··· Information provided ···
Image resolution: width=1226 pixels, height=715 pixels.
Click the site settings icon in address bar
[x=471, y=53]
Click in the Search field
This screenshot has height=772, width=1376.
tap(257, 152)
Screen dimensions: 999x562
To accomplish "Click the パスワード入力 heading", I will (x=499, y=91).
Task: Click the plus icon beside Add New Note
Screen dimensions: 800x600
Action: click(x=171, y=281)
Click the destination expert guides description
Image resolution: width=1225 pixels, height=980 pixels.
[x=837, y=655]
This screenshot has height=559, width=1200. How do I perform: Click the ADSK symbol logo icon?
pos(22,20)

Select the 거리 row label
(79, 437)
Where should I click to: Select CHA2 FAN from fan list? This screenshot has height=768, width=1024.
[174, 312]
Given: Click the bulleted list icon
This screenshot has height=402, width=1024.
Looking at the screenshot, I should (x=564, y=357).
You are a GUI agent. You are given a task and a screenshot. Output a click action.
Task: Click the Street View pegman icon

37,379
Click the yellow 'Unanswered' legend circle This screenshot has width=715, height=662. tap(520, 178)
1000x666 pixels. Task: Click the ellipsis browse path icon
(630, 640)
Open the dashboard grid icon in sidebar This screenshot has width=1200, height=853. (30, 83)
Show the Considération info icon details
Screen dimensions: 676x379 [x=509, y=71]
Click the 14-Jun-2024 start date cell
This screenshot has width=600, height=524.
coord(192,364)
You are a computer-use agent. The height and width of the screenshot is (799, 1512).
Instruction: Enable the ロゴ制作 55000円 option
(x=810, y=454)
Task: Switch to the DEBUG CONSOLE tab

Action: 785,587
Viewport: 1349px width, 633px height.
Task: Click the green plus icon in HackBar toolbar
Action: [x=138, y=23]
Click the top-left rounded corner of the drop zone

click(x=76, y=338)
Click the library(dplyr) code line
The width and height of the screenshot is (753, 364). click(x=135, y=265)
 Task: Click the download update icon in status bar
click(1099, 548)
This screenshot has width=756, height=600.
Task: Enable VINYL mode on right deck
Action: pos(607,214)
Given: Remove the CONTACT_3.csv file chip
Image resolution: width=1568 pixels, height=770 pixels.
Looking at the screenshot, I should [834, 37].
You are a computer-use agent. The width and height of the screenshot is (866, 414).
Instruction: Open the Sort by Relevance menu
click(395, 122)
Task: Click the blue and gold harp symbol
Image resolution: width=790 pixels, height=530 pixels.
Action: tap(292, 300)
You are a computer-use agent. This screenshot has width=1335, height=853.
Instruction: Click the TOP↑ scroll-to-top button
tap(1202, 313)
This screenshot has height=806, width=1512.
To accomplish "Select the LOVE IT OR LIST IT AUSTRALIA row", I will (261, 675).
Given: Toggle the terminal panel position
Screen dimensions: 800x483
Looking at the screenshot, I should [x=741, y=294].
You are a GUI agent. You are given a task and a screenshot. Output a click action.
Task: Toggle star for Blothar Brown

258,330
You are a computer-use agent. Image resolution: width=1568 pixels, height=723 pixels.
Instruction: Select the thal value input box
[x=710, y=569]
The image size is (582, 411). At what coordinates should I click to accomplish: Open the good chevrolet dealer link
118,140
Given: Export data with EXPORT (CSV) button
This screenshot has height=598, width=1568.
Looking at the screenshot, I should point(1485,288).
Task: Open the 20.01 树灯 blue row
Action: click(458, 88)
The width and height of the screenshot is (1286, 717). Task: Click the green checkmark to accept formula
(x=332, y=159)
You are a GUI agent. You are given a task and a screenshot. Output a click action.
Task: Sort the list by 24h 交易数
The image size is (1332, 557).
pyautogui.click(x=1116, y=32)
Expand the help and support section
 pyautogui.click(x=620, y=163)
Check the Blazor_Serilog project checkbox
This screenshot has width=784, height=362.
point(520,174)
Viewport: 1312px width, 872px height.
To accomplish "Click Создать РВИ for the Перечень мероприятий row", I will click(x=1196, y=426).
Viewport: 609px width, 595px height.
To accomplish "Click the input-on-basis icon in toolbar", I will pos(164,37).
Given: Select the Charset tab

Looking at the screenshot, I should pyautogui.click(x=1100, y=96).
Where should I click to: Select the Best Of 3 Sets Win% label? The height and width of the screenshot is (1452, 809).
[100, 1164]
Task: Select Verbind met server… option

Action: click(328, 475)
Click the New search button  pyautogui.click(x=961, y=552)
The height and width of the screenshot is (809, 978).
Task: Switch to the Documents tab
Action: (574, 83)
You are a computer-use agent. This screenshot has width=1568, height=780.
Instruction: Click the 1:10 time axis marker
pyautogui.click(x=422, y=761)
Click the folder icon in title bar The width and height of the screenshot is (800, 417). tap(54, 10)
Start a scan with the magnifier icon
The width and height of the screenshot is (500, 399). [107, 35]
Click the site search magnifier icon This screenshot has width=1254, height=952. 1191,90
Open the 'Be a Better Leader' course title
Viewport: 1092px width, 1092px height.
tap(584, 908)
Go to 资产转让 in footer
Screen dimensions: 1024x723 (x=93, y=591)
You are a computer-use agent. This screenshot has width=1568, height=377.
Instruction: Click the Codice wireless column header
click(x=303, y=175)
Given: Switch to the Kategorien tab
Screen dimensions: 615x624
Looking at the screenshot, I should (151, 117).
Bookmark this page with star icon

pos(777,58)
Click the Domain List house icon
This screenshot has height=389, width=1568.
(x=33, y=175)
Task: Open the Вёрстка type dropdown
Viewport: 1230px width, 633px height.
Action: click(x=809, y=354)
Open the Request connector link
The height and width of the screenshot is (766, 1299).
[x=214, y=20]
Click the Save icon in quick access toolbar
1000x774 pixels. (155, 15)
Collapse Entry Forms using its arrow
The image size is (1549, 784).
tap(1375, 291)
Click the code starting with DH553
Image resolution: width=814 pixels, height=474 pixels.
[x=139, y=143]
···
Directions for this task: Of the entries above, transcribe exactly those lines that fall between the line containing "1000x666 pixels. Task: Click" and the line containing "You are a computer-use agent. The height", together with those two lines.

Response to this exercise:
1000x666 pixels. Task: Click the ellipsis browse path icon
(630, 640)
Open the dashboard grid icon in sidebar This screenshot has width=1200, height=853. (30, 83)
Show the Considération info icon details
Screen dimensions: 676x379 [x=509, y=71]
Click the 14-Jun-2024 start date cell
This screenshot has width=600, height=524.
coord(192,364)
You are a computer-use agent. The height and width of the screenshot is (799, 1512).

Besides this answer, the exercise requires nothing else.